Frequenza cardiaca e allenamento vanno di pari passo, ma che differenze esistono tra normale, a riposo e massima? Tutto quello che c’è da sapere sull’argomento.
La nozione di base per definire la frequenza cardiaca parla di numero di battiti del cuore al minuto. Districarsi tra le varie formule su cui far affidamento non è semplice (basta seguire il link in fondo all’articolo per saperne di più), ma la differenza maggiore è rappresentata dallo stato in cui si trova il corpo nel momento in cui viene calcolata. Il soggetto che sta indagando la propria frequenza cardiaca può essere a riposo, immerso nell’attività atletica e anche nel massimo sforzo (può cioè sottoporsi ad una fatica crescente fino ad arrivare al punto in cui non potrebbe sopportare di più). Questo fattore ovviamente è fondamentale per il risultato finale, tant’è che ciascun momento dà vita ad un differente valore di riferimento.

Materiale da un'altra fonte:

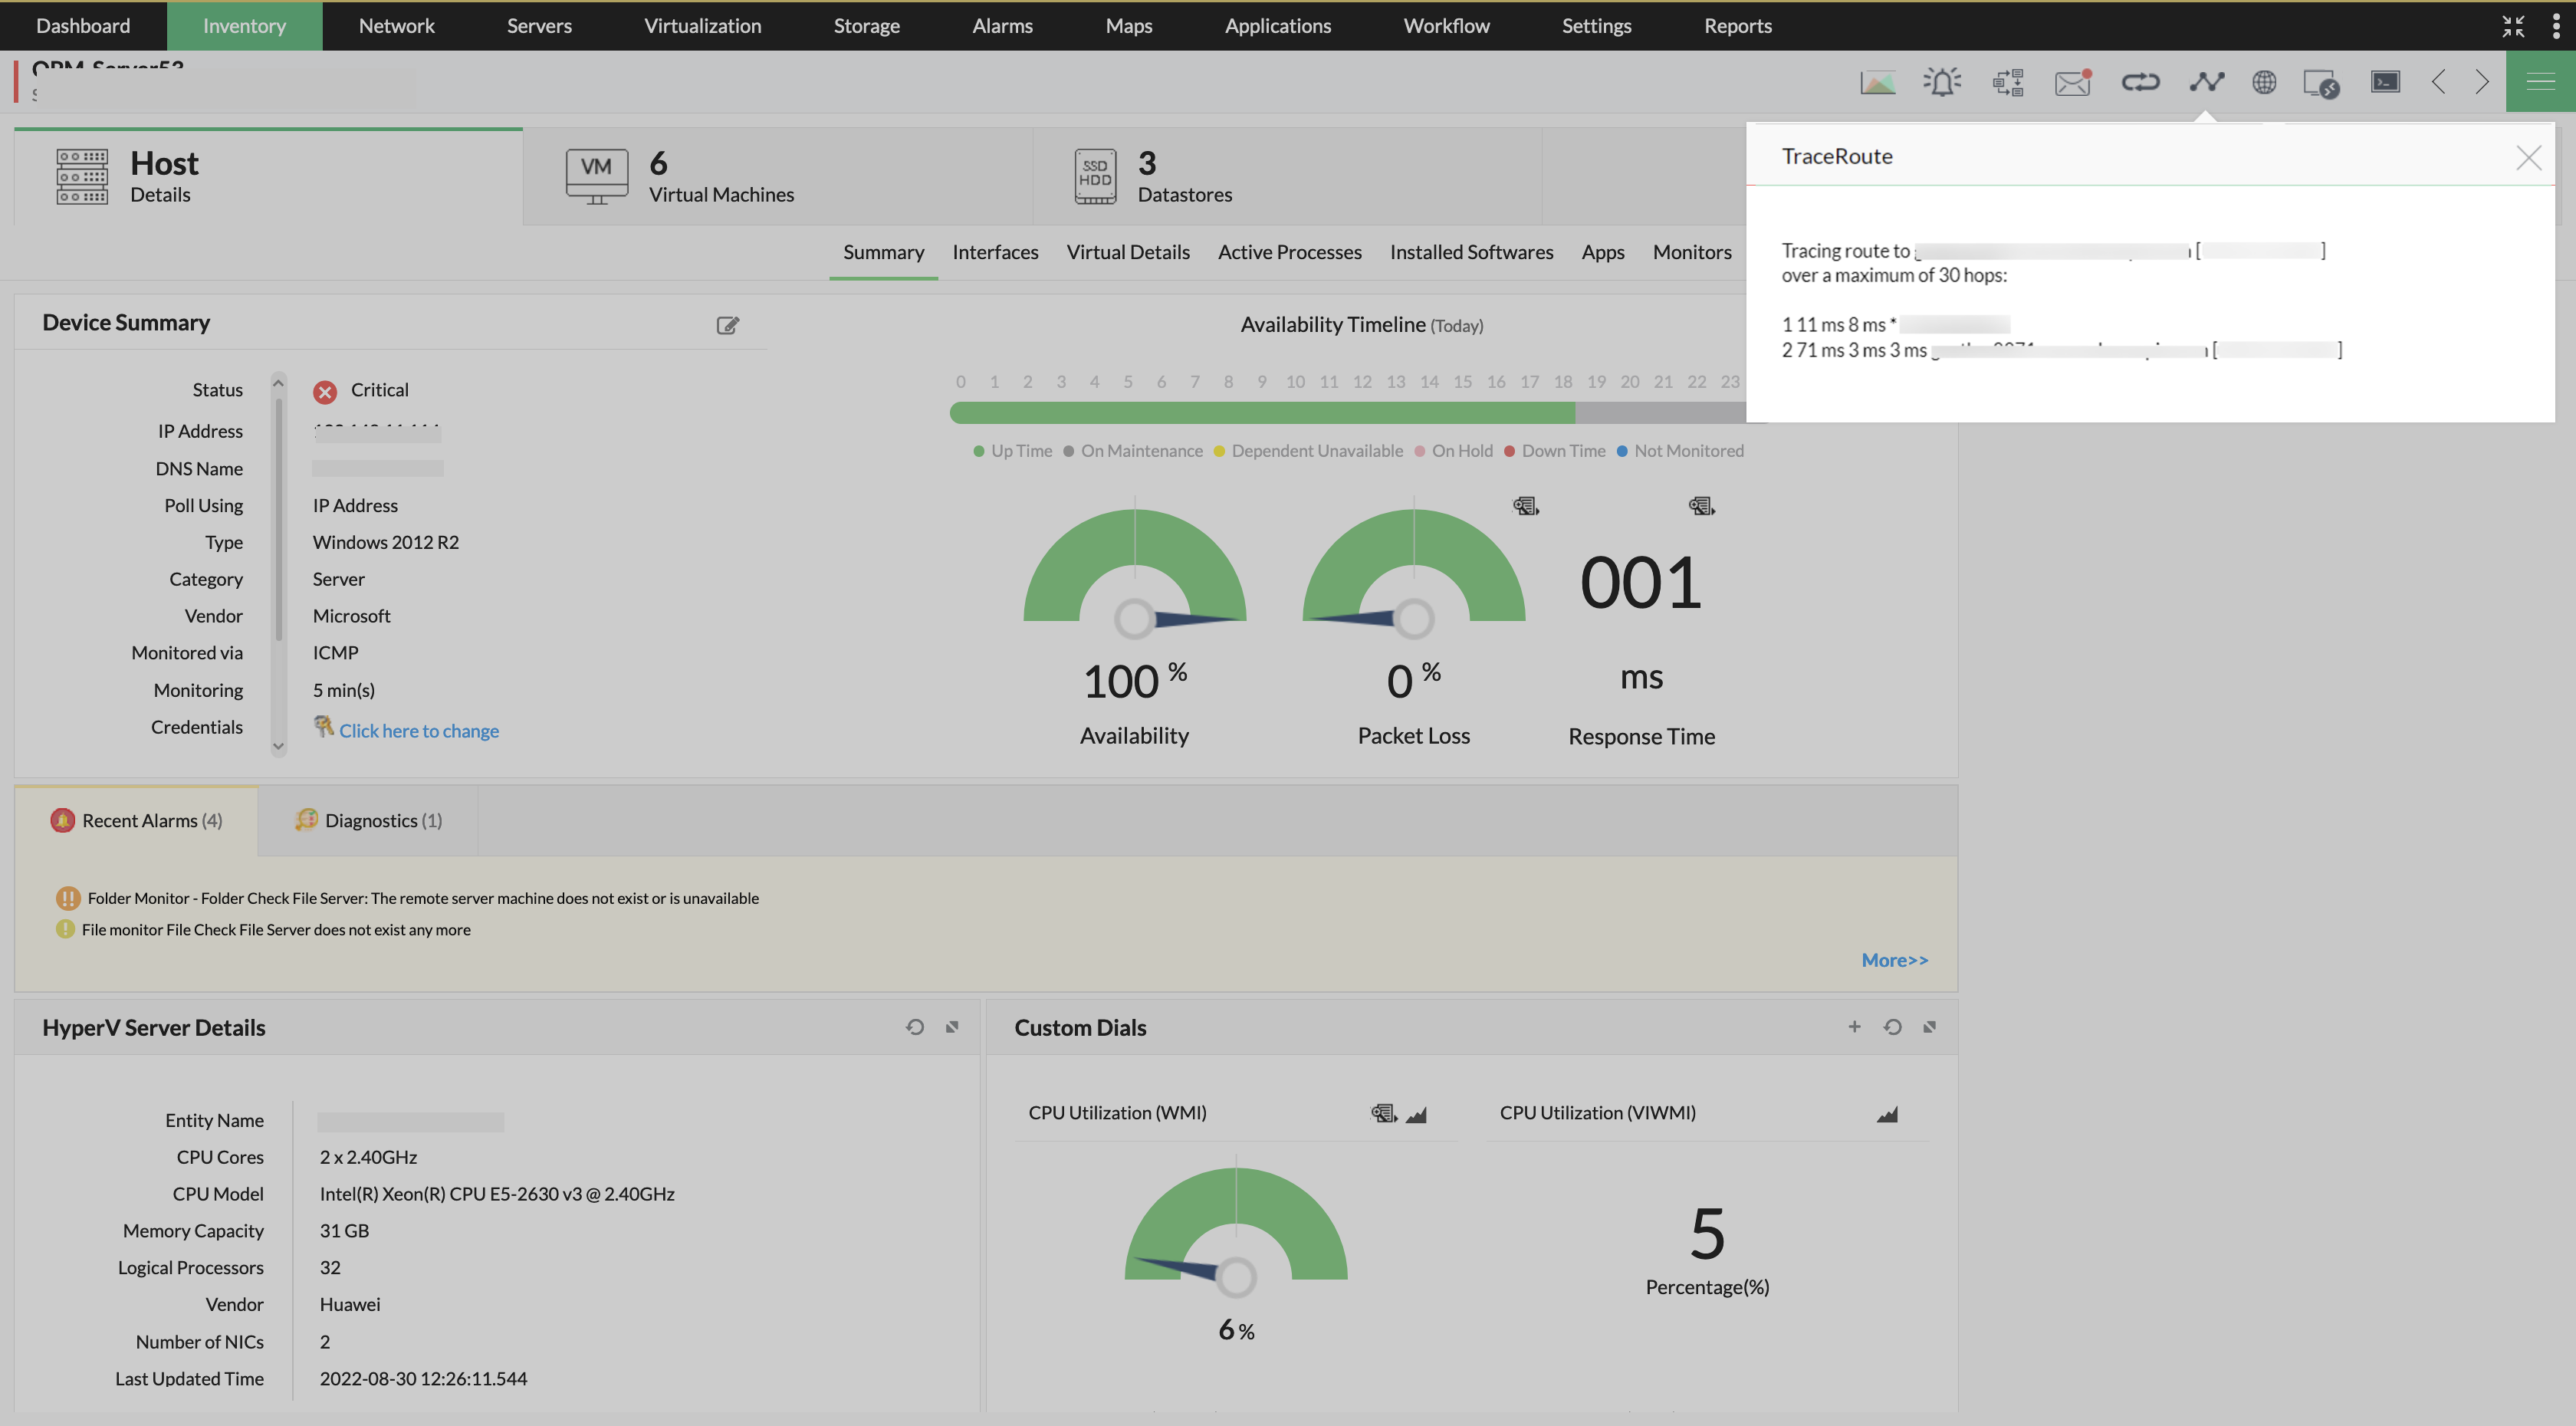Viewport: 2576px width, 1426px height.
Task: Open the terminal console icon
Action: coord(2385,82)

Per conoscere la frequenza cardiaca normale (o a riposo) occorre sottoporre il soggetto ad una misurazione standard mentre non è intento a compiere alcun esercizio fisico. In quel momento il cuore pompa la quantità minima di sangue necessaria ad assolvere ai compiti vitali. In assenza di particolari patologie o problemi cardiovascolari il valore dev’essere compreso tra i 60 e i 100 battiti al minuto negli adulti, con picchi di 120 e 180 rispettivamente negli adolescenti e nei neonati. Il momento migliore per rilevare i battiti è al mattino appena alzati, dopo essersi seduti per alcuni minuti, esercitando una leggera pressione sul polso (lì si trova l’arteria radiale) o sul collo (arteria carotide). Se i battiti sono meno di 60 al minuto si parla di bradicardia, se superiori a 100 di tachicardia.

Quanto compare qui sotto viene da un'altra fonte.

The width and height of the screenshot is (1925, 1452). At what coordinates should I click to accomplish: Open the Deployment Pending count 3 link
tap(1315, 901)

Ancor prima di cominciare a parlare di frequenza cardiaca massima occorre fare una precisazione: il test dev’essere riservato agli atleti agonisti e professionisti mentre i principianti devono tenersene alla larga. Si tratta infatti di un test massimale a piramide che consiste nel sottoporsi ad una fatica crescente finché non si arriva al punto di non resistere più. In altre parole, giunti a quel punto non si potrebbe aumentare ulteriormente l’intensità dello sforzo. In questa particolare circostanza la frequenza massima registrata rappresenta il valore di riferimento.